If you haven’t kept up with the cross-platform app, Pearltrees, now’s the time.
Think of Pearltrees like Facebook for bookmarks … on steroids. It allows you to graphically organize your web bookmarks into trees and share them with the world. And just recently they announced the new iPhone app has arrived, and apps for other phones are in the works! But the real power of Pearltrees is not in saving bookmarks for later – its in their use of real-time collaboration to enhance everything from vacation to Church ministry.
But before I talk about how Pearltrees is shaping Church ministry, let me give a brief overview of what it can do for you. And be sure to check out the video after the jump for a great interview with two of the executives at Pearltrees!
Pearltrees is a social networking site for bookmarks. Yes, that’s right – those links you store from time to time that get so cluttered that you’ve probably stopped using them altogether. Anymore, most browsers have moved toward a “favorites” list of your top sites in a large-thumbnail graphical display. But most of us use the web for more than 10 sites, and often we find a gem out there and know we’ll want to come back to it later … if we can find where we stored that pesky bookmark! Enter Pearltrees.
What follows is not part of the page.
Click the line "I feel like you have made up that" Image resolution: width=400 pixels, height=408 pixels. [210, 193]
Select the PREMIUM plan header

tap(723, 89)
By organizing your bookmarks into trees, it’s possible (and even fun) to quickly identify where each of your bookmarks are stored at. Perhaps you create a tree called “vacations”. Inside you have subcategories for different destinations you’ve been to or would like to go to. The subcategories can keep going deeper and deeper as your tree gains more and more branches. On the iPad (and now iPhone), navigation occurs naturally as you drag the trees around in 2-dimensional space, viewing one branch at a time. And because everything is stored on the cloud, your bookmarks instantly transfer from one device to the next, and is available on Windows, Mac, Linux/Unix, and iOS.
But even better than graphical displays and cloud storage for your bookmarks is the social networking component. With the tap of a button you can see similar trees as the one you have open, created by the growing user base at Pearltrees. You can easily grab someone else’s tree and graft it onto yours, effectively following their topic. Even more, you can set up Pearltree teams where several users can collaborate on a single tree, adding new links and enhancing everyone’s searching capabilities.
But wait, there’s more!
Check out this video interview for even more features of Pearltrees and the power that comes with it:
[Video courtesy of Robert Scoble, Rackspace]
Pearltrees and Church Ministry
Perhaps you’ve already begun to think of the possibilities of using Pearltrees in your ministry. If not, let me give get you thinking.
As someone who uses technology in ministry with some frequency, I have several go-to sites to get ideas and stay on top of things. My “church” pearltree (accessible here) has sites with commentary for preaching, other church websites for ideas, devotionals, worship helps, etc. Already someone has asked to make this a team effort, and the list has grown. By offering up the link, I recognize that the tree is no longer my own, but is now a collaborative project. While this might scare some, it helps me to find new ideas and think outside the box. Church leaders no longer have to work in isolation (okay maybe we never really did). But now the collaboration is even greater. There are two options here – one is to collaborate with church leaders you’ve never even met, and the other is to set up a trusted network of peers to share ideas.
But lets take it a step further and think beyond ourselves. What if your church had a pearltree that was shared with others, and even became a collaborative effort? Now the term “wiki church” takes on a whole new meaning! Branches could be set up for small-group studies, mission projects, youth events, and many more. Every ministry in your church can have a place, linked to the pages on your church website, Facebook page, or any URL that is helpful. Members can add in pictures and notes and make the tree come alive.
In this way, multiple churches can even come together for the good of the Kingdom. Let’s say you are planning a mission trip to somewhere in Mexico, where you know other teams from other churches have gone before and will go again. You set up a pearltree for the trip, adding in relevant webpages you’ve found in your research during the planning stages. When you go on the trip, you add photos and notes along the way – in part for your own purposes to help you tell the story when you get back, and in part to help others that will come later. When you return, you get in contact with the next church that’s heading out there and send them the pearltree. Now they have access to what you accomplished, making their work more efficient and better tuned to the needs of the people.
Obviously this has application at regional and denominational levels too.
But my question for you is, how are you using Pearltrees to enhance your church ministry?